Uluslararası anlamda geliştirilen örnek projelerden biri, Fransa’daki The French RecycLivre projesidir. Paris’te başlayan ve www.recyclivre.com adlı web sitesinde yayınlanan projenin iki önemli vaadi var: sürdürülebilir gelişim ve sosyal kalkınma. Buradaki amaç, tüketici alışkanlıklarını değiştirmek ve insanları çevre sorunları hakkında daha bilinçli olmaya teşvik etmek. Kullanılmayan kitaplara halkın daha hızlı ve kolay erişebilmesi için ülkenin tamamına yayılmış halde 4000’den fazla kitap kutusu yerleştirilmiş.
Fransız Yayıncılar Birliği’nin kurduğu çevre ve sürdürülebilirlik komitesi de bu anlamda önemli bir sektörel uygulama. Bu komite sayesinde, yayıncılar sürdürülebilirlik alanına yönelik faaliyetleri birlikte gerçekleştiriyorlar. Kaynak yönetimi ve döngüsel ekonomi konusunda uzmanlaşmış firmalarla da ortaklıklar yapıyorlar.
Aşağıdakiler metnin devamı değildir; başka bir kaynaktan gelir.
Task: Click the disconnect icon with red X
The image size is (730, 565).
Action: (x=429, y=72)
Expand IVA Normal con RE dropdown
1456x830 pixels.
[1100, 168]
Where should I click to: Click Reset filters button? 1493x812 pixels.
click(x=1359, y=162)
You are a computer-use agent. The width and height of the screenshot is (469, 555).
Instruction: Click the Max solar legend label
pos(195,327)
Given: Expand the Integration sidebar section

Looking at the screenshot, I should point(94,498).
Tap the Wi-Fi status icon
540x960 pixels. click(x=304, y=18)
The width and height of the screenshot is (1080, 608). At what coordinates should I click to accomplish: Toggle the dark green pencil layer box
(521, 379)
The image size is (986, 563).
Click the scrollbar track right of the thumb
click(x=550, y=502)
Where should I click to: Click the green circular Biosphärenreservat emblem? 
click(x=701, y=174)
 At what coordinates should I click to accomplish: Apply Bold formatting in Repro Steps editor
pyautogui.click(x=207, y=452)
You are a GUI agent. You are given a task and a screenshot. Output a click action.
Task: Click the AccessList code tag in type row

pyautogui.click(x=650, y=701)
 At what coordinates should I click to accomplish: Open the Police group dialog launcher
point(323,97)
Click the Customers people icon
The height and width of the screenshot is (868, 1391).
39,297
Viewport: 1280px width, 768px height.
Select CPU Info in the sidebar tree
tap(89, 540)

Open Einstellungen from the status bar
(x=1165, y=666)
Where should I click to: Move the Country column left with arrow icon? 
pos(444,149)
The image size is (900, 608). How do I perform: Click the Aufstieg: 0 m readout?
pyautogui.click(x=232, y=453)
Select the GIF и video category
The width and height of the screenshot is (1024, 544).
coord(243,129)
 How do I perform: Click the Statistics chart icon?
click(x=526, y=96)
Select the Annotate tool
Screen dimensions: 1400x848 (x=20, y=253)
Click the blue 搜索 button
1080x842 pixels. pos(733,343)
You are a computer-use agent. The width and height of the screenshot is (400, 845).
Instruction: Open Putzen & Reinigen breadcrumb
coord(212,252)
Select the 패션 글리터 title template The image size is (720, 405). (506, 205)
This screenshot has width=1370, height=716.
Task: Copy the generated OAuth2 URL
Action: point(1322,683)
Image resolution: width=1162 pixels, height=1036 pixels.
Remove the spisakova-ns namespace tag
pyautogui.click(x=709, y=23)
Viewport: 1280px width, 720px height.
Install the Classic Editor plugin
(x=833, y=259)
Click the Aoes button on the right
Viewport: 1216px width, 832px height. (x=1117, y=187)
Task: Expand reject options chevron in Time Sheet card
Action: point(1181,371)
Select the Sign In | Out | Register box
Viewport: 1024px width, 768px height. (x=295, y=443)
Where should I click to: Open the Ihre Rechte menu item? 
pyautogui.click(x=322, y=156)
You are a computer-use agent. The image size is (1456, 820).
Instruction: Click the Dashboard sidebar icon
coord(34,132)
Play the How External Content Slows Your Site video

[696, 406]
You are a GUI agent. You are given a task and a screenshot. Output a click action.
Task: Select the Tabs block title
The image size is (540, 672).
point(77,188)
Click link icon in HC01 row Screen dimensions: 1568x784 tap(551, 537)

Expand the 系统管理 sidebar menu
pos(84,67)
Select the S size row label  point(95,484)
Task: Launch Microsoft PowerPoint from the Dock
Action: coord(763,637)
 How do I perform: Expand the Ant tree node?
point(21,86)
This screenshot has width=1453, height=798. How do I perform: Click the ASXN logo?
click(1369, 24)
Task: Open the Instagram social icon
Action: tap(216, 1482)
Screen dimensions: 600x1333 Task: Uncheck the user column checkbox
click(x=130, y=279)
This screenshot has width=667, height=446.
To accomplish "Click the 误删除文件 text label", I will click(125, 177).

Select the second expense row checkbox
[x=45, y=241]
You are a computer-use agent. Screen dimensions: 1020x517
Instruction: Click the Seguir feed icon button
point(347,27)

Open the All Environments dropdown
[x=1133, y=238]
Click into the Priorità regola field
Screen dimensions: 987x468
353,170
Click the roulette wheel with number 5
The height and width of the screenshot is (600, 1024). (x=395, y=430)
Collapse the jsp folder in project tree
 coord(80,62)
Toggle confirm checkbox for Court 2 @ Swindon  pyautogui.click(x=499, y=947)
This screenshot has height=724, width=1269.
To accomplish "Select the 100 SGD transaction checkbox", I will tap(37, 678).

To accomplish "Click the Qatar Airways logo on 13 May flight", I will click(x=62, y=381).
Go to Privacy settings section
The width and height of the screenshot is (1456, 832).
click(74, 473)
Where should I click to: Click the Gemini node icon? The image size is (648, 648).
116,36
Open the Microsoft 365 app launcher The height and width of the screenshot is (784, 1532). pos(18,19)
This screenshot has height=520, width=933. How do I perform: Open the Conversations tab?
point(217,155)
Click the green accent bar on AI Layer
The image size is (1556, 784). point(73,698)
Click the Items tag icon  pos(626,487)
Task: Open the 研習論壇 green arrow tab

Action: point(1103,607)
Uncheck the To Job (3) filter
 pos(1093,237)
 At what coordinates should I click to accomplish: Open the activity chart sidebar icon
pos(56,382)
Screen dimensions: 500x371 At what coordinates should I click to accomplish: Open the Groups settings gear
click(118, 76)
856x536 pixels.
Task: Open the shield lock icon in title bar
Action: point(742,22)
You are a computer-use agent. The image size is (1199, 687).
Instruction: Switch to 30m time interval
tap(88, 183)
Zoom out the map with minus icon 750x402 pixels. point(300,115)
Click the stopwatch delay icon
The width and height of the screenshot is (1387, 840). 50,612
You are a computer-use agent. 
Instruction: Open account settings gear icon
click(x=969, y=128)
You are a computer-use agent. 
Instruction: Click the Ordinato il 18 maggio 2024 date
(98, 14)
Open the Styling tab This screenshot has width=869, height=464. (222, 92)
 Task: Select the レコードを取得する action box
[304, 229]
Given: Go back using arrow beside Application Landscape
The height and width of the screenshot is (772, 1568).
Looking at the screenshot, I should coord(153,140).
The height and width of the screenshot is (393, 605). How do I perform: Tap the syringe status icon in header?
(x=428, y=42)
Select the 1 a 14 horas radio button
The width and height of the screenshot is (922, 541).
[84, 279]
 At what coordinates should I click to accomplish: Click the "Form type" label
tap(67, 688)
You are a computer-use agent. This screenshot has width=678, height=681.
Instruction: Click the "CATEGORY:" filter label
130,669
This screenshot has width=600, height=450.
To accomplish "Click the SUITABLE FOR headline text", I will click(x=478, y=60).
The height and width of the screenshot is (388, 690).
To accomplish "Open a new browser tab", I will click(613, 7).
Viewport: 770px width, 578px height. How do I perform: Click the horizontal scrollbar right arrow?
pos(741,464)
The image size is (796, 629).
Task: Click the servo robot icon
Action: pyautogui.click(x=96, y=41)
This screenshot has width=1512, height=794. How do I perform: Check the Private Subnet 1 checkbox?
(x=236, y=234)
Örneğin, Veolia adlı küresel bir mühendislik firmasıyla, Fransa’daki 4000 okulun tümüne toplu bir geri dönüşüm operasyonuna katılma olanağı yaratılmış. 2016 yılında yayımlanan ders kitaplarının tamamı geri dönüştürülmüş ya da sertifikalı kâğıda basılmış.
Nereden başlamalı, hangi adımları atmalı?
Peki, biz nereden başlamalıyız, hangi adımları atmalıyız? Ne yaparsak yapalım, değer zinciri bakışıyla hareket etmemiz gerekiyor, çünkü tek başımıza değiliz. Karşımızda, birlikte hareket etmeyi gerektiren bir kriz var.
9R değer zincirindeki diğer halkalarla daha yakın ilişkiler ve iletişimler kurmamız gerekiyor. Tedarikçilerimizle, müşterilerimizle birlikte projeler geliştirebilmeliyiz. Araştırma kurumlarıyla, üniversitelerin ilgili bölümleriyle ortak çalışmalar yapabilmeliyiz. İklim dostu, çevre dostu yayıncılık ürünlerine talebi artırabilmek için tematik örnekler oluşturmak ve bunları güçlü bir iletişimle duyurabilmek önemli. Örneğin, bir kitabın üretiminde daha az su kullanarak, bunun bilgisini ve etkisini tabana yayarak başlayabiliriz.
* Reddetmek, yeniden düşünmek, azaltmak, yeniden kullanmak, tamir etmek, yenilemek, yeniden üretmek, başka bir amaca uygun hale getirmek, geri dönüşüm.